[Supplied data — start]
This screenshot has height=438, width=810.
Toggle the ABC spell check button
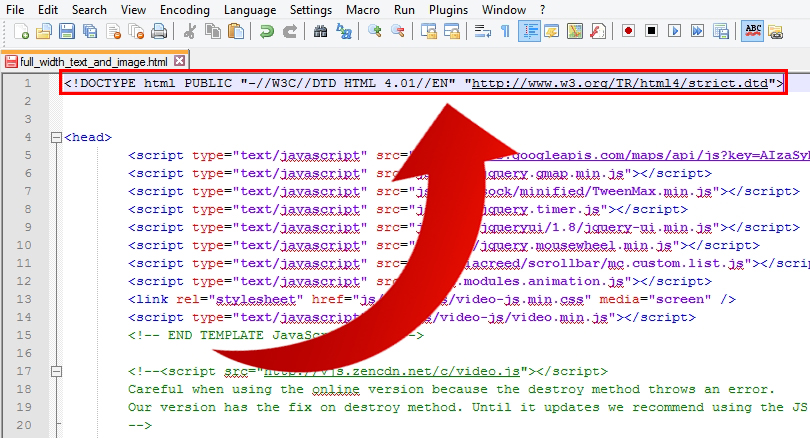click(752, 32)
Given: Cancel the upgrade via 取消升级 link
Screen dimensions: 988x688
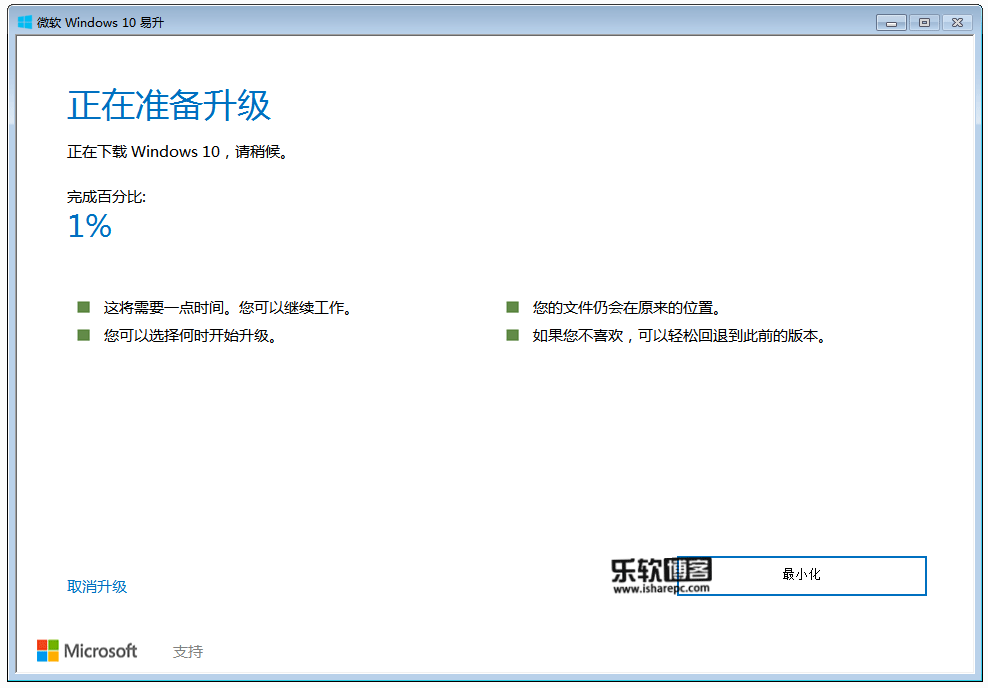Looking at the screenshot, I should pos(97,587).
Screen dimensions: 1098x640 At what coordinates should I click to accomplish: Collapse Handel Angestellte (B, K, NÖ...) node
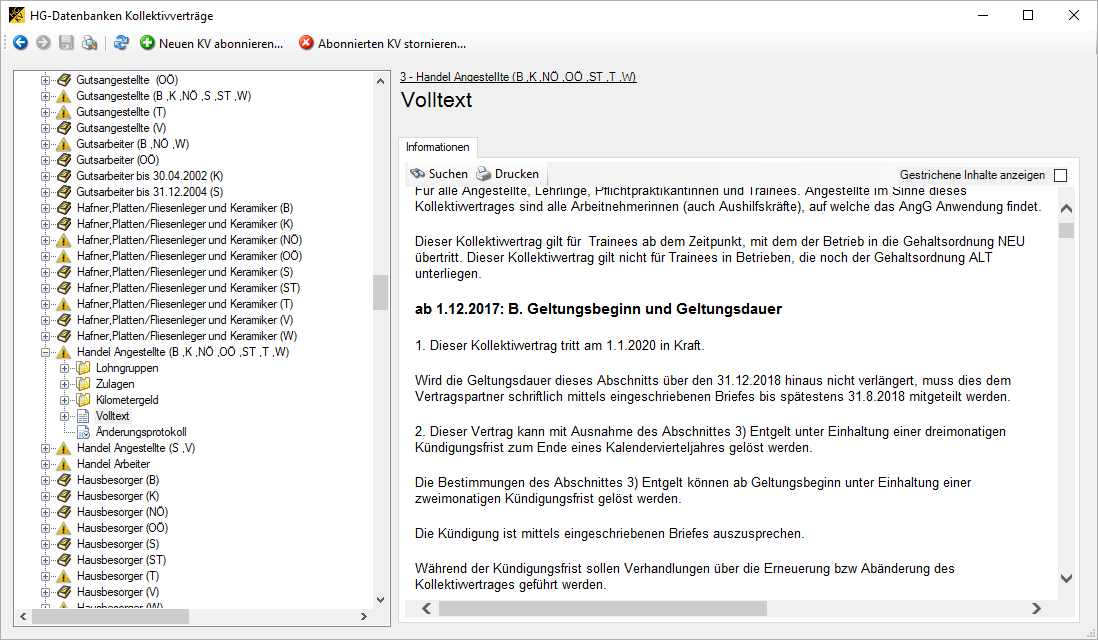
[Supplied data — finish]
= Action item =
Except for the pictures, set down all of the records exactly as they are.

= Solved problem =
This screenshot has height=438, width=810.
Toggle the ABC spell check button
click(752, 32)
Given: Cancel the upgrade via 取消升级 link
Screen dimensions: 988x688
Looking at the screenshot, I should pos(97,587).
Screen dimensions: 1098x640 At what coordinates should I click to accomplish: Collapse Handel Angestellte (B, K, NÖ...) node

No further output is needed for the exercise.